Shoulder Impingement in Coeur d’Alene


Shoulder Impingement in girlShoulder impingement or impingement syndrome occurs when your acromion, the bone on top of your shoulder, rubs against or impinges on the tendon and the bursa. The bursa is a lubricating sac between the rotator cuff and acromion that enables the rotator cuff to glide freely when you move your arm. Impingement happens when the space between the acromion and rotator cuff narrows as you raise your arm to shoulder height. It is the rotator cuff that is the common source of pain in the shoulder as it relates to the impingement. If left untreated, a rotator cuff tear can occur. Shoulder impingement causes a dull, consistent pain, especially with overhead motions and can worsen in the evening or when trying to sleep.

Impingement syndrome can easily be misdiagnosed for many other conditions such as frozen shoulder, biceps tendonitis, and arthritis. Dr. Stowell will do a thorough physical and medical history examination with possible X-rays or even an MRI to accurately diagnose your condition.


Nonsurgical treatments that Dr. Stowell may recommend to treat your pain include:

  • Non-steroidal anti-inflammatory medication like aspirin or ibuprofen.
  • Steroid injections like cortisone.
  • Therapeutic exercises.

If nonsurgical treatments fail to resolve your problem, Dr. Stowell may perform an arthroscopic surgery called acromioplasty also known as subacromial decompression surgery. He will widen the space above and around the rotator cuff and debride the bursa and the tissues that are inflamed. This relieves pressure by expanding the room for soft tissues surrounding the rotator cuff. Many times, this procedure along with another surgical procedure like a rotator cuff repair is performed to treat the area near the symptoms responsible for your pain.

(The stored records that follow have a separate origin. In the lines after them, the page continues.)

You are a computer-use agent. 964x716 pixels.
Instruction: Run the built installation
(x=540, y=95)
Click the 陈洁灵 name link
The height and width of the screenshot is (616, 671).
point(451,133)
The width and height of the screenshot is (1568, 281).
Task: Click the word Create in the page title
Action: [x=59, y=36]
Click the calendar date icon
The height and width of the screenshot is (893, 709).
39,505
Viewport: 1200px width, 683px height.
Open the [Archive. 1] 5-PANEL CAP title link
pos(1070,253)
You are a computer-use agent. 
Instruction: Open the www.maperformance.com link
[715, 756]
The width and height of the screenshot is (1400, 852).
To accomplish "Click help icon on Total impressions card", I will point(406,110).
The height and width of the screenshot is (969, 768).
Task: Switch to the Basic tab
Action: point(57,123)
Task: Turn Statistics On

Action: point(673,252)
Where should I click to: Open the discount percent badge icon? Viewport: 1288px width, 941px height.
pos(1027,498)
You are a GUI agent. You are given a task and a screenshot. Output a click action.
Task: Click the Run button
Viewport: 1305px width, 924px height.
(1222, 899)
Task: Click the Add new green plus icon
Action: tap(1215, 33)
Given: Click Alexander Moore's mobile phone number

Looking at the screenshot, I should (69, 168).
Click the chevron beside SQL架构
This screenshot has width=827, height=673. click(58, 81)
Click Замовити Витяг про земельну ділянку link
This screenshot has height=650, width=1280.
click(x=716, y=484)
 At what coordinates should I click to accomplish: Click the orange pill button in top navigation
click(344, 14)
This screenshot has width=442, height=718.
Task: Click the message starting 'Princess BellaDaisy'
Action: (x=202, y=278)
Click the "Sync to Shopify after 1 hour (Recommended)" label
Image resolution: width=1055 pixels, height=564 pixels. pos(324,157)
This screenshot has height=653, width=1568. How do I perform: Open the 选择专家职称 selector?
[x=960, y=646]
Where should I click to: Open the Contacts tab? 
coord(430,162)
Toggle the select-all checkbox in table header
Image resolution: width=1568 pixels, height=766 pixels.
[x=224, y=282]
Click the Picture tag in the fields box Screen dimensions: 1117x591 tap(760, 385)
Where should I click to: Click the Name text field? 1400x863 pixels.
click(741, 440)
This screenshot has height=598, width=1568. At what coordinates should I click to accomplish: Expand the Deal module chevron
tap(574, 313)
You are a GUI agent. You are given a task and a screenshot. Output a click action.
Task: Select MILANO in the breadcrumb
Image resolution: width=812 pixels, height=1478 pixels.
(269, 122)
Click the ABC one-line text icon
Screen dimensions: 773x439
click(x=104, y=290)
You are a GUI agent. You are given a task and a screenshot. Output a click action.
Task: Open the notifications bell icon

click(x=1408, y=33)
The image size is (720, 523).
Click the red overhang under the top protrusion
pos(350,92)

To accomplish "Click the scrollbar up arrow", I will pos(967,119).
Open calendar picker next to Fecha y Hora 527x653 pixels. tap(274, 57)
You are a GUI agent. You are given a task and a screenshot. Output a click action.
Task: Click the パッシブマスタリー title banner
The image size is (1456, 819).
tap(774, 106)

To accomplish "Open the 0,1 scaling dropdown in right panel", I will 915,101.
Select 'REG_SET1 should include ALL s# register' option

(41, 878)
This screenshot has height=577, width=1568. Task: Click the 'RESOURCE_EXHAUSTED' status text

After your acromioplasty surgery, you will go home with a sling to wear for several days. Ice packs will need to be applied intermittingly to reduce swelling and relieve discomfort. Dr. Stowell will advise you of your post-op management instructions and may suggest physical therapy that will exercise your range of motion below the shoulder level for the first few weeks of recovery.

Within four to six weeks, you should be able to resume normal activities as long as you strictly adhered to avoid motions that would stress your joints and tendons like throwing, lifting, and swimming. After six weeks, Dr. Stowell may recommend a moderate strengthening program that include exercises above your shoulder. Recovery from shoulder impingement treated with an acromioplasty surgery usually takes about three to six months to heal completely. More challenging cases may take longer up to a year for full recovery.